Determination of GPR41 and GPR41 expression
The total protein of colon tissue was extracted by total protein extraction kit (Thermo Scientific Pierce, Shanghai), with the total protein quantified using BCA protein assay kit (Beyotime Biotechnology, Shanghai). Equal amounts of loaded proteins were separated by 10% SDS–PAGE, were then transferred to a PVDF membrane after electrophoresis. Blots were blocked with 5% nonfat dry milk for 1 h at room temperature, and then incubated with a primary antibody (1:1000) for one night at 4℃, followed by incubation with a secondary antibody (1:5000) for 1 h at room temperature. Protein signals were visualized by enhanced chemiluminescence using ECL DualVue WB Marker (General ElectricCo., Shanghai) for 1 min and exposed to X-ray film. Signal intensities of all bands were quantified by densitometry with Image J software.

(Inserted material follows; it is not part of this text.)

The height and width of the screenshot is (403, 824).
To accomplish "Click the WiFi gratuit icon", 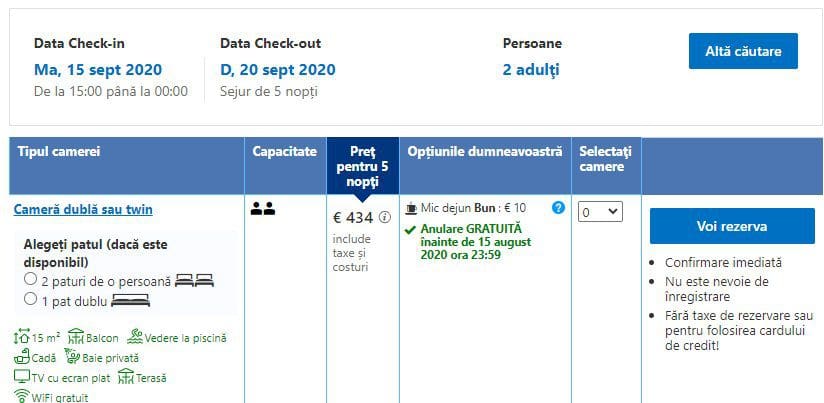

DNA extraction and 16sRNA sequencing
Microbial genomic DNA of each colon content sample was extracted by a fast DNA stool mini kit (QIAamp, QIAGEN, Germany). After DNA samples were prepared, genomic DNA was extracted by 1% agarose gel electrophoresis and quantified using a Qubit and NanoDrop. The V4 hypervariable regions of the bacteria 16S rRNA gene were amplified by PCR using primers 341F (5′-CCTAYGGGRBGCASCAG-3′) and 806R (5′-GGACTACNNGGGTATCTAAT-3′) (Møller et al., 2013). After purified with a DNA Purification Kit (TIANGEN, Beijing), Final PCR products were quantified by qubit3.0 fluorometer (Agilent Technologies, USA). The library of mixed samples was constructed by paired-end sequencing (2 × 250 bp) on an Illumina Truseq DNA (San Diego, USA) according to standard protocols (Zhu et al., 2021).
Statistical analysis
Data were analyzed by using Origin 2021 software. The statistical differences between groups were analyzed by one-way analysis of variance (ANOVA) followed by Tukey’s multiple-comparisons tests. Significant difference was set as *P < 0.05, **P < 0.01, and ***P < 0.001 for comparison with the model group.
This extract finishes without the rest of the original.